## [DIRECTIONS FOR THIS TASK]
Could you show each line of the records that contains the word "field"?

Dataset entries:
- - -
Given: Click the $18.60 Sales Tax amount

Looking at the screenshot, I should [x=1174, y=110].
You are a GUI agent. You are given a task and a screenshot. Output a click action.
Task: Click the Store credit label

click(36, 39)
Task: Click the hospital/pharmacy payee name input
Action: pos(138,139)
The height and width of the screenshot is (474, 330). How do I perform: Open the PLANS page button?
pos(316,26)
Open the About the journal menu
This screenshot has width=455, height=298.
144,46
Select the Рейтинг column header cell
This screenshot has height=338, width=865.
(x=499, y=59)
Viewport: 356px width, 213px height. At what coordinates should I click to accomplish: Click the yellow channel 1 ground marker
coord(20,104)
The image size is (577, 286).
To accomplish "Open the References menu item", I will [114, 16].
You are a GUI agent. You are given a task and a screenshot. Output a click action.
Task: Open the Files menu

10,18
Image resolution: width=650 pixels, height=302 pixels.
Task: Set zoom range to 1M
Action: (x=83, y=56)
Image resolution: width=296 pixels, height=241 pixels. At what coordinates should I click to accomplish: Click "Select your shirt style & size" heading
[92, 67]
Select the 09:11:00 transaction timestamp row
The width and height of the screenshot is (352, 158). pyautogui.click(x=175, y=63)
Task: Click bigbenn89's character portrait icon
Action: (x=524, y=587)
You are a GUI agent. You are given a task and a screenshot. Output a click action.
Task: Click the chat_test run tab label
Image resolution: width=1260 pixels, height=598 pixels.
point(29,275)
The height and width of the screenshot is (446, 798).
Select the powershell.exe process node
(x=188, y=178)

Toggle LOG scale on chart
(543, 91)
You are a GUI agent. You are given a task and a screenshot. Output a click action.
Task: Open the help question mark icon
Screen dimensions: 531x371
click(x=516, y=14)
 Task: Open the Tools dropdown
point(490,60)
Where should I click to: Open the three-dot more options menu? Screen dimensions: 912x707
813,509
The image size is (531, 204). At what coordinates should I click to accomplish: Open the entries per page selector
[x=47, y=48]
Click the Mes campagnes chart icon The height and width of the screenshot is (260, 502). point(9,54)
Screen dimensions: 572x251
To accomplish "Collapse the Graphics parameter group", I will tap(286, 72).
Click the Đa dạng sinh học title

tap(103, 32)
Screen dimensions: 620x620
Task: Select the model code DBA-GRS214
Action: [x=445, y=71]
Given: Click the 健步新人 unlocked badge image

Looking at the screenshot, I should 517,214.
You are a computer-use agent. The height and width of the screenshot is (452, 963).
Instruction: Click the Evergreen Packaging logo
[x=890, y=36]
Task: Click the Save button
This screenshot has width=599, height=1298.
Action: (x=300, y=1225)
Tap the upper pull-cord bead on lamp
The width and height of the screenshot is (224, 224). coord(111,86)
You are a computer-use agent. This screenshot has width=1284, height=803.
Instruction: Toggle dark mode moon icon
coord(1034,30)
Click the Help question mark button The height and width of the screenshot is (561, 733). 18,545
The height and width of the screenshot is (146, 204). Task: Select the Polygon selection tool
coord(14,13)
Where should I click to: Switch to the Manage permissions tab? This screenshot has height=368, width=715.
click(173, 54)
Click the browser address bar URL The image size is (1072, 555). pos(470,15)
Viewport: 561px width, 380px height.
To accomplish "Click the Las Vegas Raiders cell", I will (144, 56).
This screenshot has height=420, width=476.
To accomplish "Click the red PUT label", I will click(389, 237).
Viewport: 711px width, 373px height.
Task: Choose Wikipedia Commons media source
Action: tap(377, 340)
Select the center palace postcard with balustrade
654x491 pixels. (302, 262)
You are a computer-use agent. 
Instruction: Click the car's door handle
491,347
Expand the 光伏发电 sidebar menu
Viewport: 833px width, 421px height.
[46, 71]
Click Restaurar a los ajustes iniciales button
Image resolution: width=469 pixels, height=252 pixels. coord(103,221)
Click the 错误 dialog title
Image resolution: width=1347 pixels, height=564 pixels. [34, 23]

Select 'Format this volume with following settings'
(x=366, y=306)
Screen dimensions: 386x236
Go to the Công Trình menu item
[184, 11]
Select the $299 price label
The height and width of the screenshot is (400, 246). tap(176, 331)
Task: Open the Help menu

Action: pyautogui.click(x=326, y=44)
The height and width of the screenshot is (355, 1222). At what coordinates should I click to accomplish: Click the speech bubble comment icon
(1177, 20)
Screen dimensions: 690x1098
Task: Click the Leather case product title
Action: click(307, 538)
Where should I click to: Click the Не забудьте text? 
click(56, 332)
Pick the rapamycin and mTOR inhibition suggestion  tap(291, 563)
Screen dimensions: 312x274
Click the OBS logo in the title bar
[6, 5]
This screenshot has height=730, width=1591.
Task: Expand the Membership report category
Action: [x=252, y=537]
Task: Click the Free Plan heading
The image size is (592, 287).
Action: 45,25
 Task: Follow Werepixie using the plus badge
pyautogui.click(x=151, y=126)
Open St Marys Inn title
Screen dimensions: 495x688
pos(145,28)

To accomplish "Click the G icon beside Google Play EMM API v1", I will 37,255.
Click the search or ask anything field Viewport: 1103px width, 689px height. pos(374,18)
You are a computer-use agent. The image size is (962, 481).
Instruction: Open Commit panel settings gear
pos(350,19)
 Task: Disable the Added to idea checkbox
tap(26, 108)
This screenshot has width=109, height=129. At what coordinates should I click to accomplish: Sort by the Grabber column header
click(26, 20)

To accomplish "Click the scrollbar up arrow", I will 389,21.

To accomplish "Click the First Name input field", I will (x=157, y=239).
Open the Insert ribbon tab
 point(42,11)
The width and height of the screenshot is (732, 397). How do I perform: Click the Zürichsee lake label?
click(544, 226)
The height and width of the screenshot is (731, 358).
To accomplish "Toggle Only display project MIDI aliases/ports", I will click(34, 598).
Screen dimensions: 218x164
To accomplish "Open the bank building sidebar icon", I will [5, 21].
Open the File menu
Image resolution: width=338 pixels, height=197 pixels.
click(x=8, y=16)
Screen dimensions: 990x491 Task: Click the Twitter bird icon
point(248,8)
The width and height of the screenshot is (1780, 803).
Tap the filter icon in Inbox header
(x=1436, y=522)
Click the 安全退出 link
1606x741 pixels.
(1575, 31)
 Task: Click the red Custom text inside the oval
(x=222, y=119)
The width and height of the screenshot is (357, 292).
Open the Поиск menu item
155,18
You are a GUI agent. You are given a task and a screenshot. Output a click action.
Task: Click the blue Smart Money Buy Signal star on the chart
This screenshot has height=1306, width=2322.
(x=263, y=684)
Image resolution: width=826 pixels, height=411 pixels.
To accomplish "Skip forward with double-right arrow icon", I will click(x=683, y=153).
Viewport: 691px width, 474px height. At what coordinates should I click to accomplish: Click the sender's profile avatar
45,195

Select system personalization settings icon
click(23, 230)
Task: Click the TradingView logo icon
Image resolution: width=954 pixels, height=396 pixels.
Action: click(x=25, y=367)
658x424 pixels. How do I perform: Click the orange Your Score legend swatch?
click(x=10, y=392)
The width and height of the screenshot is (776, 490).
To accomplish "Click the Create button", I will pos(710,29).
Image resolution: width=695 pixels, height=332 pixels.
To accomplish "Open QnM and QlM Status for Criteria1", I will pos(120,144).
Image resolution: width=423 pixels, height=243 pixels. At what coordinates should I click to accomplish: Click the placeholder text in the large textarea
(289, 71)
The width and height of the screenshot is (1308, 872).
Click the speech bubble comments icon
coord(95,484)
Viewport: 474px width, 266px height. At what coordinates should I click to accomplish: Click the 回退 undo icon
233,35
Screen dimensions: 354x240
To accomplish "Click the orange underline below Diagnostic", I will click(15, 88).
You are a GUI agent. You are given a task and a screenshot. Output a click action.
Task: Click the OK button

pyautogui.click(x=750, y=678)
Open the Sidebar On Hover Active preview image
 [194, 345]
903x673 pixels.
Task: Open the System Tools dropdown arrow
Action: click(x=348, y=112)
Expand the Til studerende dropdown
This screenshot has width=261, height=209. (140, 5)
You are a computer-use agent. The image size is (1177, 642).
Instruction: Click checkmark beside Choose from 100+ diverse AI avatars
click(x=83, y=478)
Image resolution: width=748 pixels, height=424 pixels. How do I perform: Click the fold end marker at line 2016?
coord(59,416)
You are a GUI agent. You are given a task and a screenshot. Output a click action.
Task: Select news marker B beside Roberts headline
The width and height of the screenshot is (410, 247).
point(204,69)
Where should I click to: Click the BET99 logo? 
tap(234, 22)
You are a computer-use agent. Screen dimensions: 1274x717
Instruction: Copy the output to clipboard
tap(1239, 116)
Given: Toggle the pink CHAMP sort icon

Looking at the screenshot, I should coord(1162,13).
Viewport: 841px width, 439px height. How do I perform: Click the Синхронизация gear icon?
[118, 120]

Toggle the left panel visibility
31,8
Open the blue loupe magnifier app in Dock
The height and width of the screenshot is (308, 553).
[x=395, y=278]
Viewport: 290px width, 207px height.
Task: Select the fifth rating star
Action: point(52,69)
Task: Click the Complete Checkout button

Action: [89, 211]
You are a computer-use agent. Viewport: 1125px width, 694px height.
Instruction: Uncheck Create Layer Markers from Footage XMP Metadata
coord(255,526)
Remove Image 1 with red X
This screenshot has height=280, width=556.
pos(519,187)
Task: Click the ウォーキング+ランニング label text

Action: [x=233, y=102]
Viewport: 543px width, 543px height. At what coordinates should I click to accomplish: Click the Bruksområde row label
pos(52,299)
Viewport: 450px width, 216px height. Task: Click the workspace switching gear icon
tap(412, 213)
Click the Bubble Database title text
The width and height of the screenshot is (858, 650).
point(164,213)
- - -
## [RESULT OF THE TASK]
Click the search or ask anything field Viewport: 1103px width, 689px height. pos(374,18)
To accomplish "Click the First Name input field", I will (x=157, y=239).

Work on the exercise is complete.